People: high school seniors
No special talents, just the usual classes: history, english, calculus etc.

Can they, for example, just call it "the academy"? Or is an academy usually for people who are studying art, music, acting and such?

Is money what it usually takes for someone to get in, or can one be admitted due to excellent test scores or a special talent?


----------



## Sam (Feb 18, 2014)

Most rich kids, if you'll pardon the derogatory nature of that term, where I'm from go to a boarding school. Much like how some kids live on college campuses, this is a high school where students stay during the entire school year, returning home at Christmas and summer. It's also known as a private school. In most countries, 'academy' is a synonym for high school. It isn't necessarily a place where students stay all year around. 

But, yes, most rich kids would be sent to private schools with dormitories attached. It's basically a way for parents to pay for both education and a nanny. Most of these institutions are moved by [insert currency here] signs, but it's not improbable that someone with excellent test scores might be given some kind of scholarship.


----------



## Kevin (Feb 18, 2014)

We have at least a half-dozen "Private Schools" in the area. They are daytime attendance. They vary in price and exclusivity. Some offer help to the uh... under-class. Some are religious based, others modern/alternative. Most focus on grades, test scores and preparation for college but offer a lot of things state run education does not. "Academy" is not an inappropriate name. Some use it.


----------



## TheYellowMustang (Feb 18, 2014)

Thanks, both of you 

I tried googling it before asking, btw, but I just didn't get a good handle on it. 

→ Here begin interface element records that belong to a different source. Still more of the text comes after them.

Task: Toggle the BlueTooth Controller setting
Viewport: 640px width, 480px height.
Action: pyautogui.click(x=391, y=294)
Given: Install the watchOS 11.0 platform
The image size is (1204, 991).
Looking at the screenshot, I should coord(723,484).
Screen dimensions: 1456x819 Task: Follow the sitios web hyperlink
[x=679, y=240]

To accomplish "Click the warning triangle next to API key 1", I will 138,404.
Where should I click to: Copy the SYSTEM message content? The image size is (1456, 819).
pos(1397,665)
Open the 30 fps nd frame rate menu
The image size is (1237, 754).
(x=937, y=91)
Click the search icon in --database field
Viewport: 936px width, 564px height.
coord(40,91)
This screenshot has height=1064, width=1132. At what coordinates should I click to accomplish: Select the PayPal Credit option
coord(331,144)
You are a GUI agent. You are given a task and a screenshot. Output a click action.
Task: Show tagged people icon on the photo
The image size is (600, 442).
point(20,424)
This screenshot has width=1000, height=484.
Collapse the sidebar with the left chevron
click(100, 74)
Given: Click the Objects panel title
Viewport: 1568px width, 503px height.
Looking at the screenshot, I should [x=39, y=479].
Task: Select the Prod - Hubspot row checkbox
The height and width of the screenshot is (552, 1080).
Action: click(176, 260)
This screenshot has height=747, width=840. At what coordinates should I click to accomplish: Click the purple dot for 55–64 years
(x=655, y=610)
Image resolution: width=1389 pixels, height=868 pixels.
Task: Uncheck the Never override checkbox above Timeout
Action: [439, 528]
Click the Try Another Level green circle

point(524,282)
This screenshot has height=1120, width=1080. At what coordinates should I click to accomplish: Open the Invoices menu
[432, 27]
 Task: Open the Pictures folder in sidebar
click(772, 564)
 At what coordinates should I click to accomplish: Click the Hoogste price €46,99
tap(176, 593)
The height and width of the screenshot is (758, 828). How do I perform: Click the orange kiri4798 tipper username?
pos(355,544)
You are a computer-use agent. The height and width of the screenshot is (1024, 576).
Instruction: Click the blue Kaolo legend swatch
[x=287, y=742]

Can I just have them call it "the academy" or should it have a name, like Pembrook Academy?


----------



## Kevin (Feb 18, 2014)

' the Academy' for short but it should have academy as part of an official name, like _The Pembrook Academy, a learning institution   _because not all schools are known as  academies.. At least here in the U.S. the term academy implies a special status.


----------



## Riptide (Feb 18, 2014)

Che, who needs academies? I know of only one in my little town, and it's all about the arts. Throw a prestige in there, add in a extensive history... skim over the name part... and  there you you have it!


----------



## Lewdog (Feb 18, 2014)

A lot of private schools go by a name that has "Prep" as the tag name.  So Black Forest Prep would be a good name.  The 'prep' comes from it preparing kids for college.


----------



## TheYellowMustang (Feb 19, 2014)

Lewdog said:


> A lot of private schools go by a name that has "Prep" as the tag name.  So Black Forest Prep would be a good name.  The 'prep' comes from it preparing kids for college.



How about "Heston And Ford" with "Heston Prep" or just "Heston's" as a nickname? Heston is jut a random name, but Ford is the surname of one of the minor characters, which could indicate it was partially founded by one of her ancestors. They're one of the more "important" families in the town.


----------



## Blade (Feb 19, 2014)

TheYellowMustang said:


> How about "Heston And Ford" with "Heston Prep" or just "Heston's" as a nickname? Heston is jut a random name, but Ford is the surname of one of the minor characters, which could indicate it was partially founded by one of her ancestors. They're one of the more "important" families in the town.



That sounds good to me. I find 'academy' rather uncomfortable as it is both unusual and ambiguous. It is not the sort of term you can just toss around.


----------



## Kevin (Feb 19, 2014)

Only some fogey might associate 'Heston' with anything   :
*
*

http://www.bing.com/videos/search?q...&mid=6DBFF122FAAD24FBE21F6DBFF122FAAD24FBE21F


----------



## Blade (Feb 19, 2014)

Kevin said:


> Only some fogey might associate 'Heston' with anything   :



I would be thinking _Charlston Heston _of 50's and 60's epic movie fame. Otherwise it sounds vaguely English, I think.


----------



## Kevin (Feb 19, 2014)

> Otherwise it sounds vaguely English, I think.


 I think it works...why not.


----------